Exercise goal | Print the data below verbatim, line for line, with no changes.

Data rows |

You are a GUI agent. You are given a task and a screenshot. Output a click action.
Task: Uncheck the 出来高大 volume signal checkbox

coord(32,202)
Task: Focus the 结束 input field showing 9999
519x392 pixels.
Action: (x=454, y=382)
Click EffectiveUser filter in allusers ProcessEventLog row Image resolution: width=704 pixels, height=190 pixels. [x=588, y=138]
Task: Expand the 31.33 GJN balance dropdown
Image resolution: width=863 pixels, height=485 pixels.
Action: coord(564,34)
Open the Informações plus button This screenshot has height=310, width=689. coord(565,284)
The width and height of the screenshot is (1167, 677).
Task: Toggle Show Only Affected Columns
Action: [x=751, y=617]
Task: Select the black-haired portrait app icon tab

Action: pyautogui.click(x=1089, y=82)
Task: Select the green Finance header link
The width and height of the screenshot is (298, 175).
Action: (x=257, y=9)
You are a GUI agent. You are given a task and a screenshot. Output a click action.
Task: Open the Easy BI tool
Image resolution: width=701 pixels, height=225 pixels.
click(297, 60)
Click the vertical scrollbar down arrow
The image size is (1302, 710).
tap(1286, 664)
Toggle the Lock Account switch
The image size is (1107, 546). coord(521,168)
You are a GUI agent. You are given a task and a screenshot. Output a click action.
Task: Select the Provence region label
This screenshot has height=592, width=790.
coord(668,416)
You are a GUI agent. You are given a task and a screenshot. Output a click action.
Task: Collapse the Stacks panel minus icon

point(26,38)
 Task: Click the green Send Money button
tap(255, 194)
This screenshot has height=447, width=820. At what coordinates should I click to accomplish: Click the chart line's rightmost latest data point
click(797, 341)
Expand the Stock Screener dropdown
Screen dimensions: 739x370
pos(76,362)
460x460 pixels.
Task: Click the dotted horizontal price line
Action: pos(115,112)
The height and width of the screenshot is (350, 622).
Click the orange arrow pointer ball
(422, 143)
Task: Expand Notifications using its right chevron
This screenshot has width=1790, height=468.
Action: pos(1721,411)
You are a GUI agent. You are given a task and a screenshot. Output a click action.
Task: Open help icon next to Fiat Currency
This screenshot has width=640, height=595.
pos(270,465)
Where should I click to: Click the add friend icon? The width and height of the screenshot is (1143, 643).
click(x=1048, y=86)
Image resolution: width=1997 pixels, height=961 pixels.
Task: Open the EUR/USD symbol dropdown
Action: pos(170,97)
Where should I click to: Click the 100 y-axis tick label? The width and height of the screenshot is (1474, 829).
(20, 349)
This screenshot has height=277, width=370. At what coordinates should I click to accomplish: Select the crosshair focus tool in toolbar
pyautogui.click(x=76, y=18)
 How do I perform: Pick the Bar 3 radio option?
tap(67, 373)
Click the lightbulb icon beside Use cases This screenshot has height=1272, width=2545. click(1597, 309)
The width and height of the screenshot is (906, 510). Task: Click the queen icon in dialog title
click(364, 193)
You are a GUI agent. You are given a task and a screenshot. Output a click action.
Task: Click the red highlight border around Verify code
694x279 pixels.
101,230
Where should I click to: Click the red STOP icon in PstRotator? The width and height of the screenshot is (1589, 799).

Output below |
You are a GUI agent. You are given a task and a screenshot. Output a click action.
Task: Uncheck the 出来高大 volume signal checkbox

coord(32,202)
Task: Focus the 结束 input field showing 9999
519x392 pixels.
Action: (x=454, y=382)
Click EffectiveUser filter in allusers ProcessEventLog row Image resolution: width=704 pixels, height=190 pixels. [x=588, y=138]
Task: Expand the 31.33 GJN balance dropdown
Image resolution: width=863 pixels, height=485 pixels.
Action: coord(564,34)
Open the Informações plus button This screenshot has height=310, width=689. coord(565,284)
The width and height of the screenshot is (1167, 677).
Task: Toggle Show Only Affected Columns
Action: [x=751, y=617]
Task: Select the black-haired portrait app icon tab

Action: pyautogui.click(x=1089, y=82)
Task: Select the green Finance header link
The width and height of the screenshot is (298, 175).
Action: (x=257, y=9)
You are a GUI agent. You are given a task and a screenshot. Output a click action.
Task: Open the Easy BI tool
Image resolution: width=701 pixels, height=225 pixels.
click(297, 60)
Click the vertical scrollbar down arrow
The image size is (1302, 710).
tap(1286, 664)
Toggle the Lock Account switch
The image size is (1107, 546). coord(521,168)
You are a GUI agent. You are given a task and a screenshot. Output a click action.
Task: Select the Provence region label
This screenshot has height=592, width=790.
coord(668,416)
You are a GUI agent. You are given a task and a screenshot. Output a click action.
Task: Collapse the Stacks panel minus icon

point(26,38)
 Task: Click the green Send Money button
tap(255, 194)
This screenshot has height=447, width=820. At what coordinates should I click to accomplish: Click the chart line's rightmost latest data point
click(797, 341)
Expand the Stock Screener dropdown
Screen dimensions: 739x370
pos(76,362)
460x460 pixels.
Task: Click the dotted horizontal price line
Action: pos(115,112)
The height and width of the screenshot is (350, 622).
Click the orange arrow pointer ball
(422, 143)
Task: Expand Notifications using its right chevron
This screenshot has width=1790, height=468.
Action: pos(1721,411)
You are a GUI agent. You are given a task and a screenshot. Output a click action.
Task: Open help icon next to Fiat Currency
This screenshot has width=640, height=595.
pos(270,465)
Where should I click to: Click the add friend icon? The width and height of the screenshot is (1143, 643).
click(x=1048, y=86)
Image resolution: width=1997 pixels, height=961 pixels.
Task: Open the EUR/USD symbol dropdown
Action: pos(170,97)
Where should I click to: Click the 100 y-axis tick label? The width and height of the screenshot is (1474, 829).
(20, 349)
This screenshot has height=277, width=370. At what coordinates should I click to accomplish: Select the crosshair focus tool in toolbar
pyautogui.click(x=76, y=18)
 How do I perform: Pick the Bar 3 radio option?
tap(67, 373)
Click the lightbulb icon beside Use cases This screenshot has height=1272, width=2545. click(1597, 309)
The width and height of the screenshot is (906, 510). Task: Click the queen icon in dialog title
click(364, 193)
You are a GUI agent. You are given a task and a screenshot. Output a click action.
Task: Click the red highlight border around Verify code
694x279 pixels.
101,230
Where should I click to: Click the red STOP icon in PstRotator? The width and height of the screenshot is (1589, 799).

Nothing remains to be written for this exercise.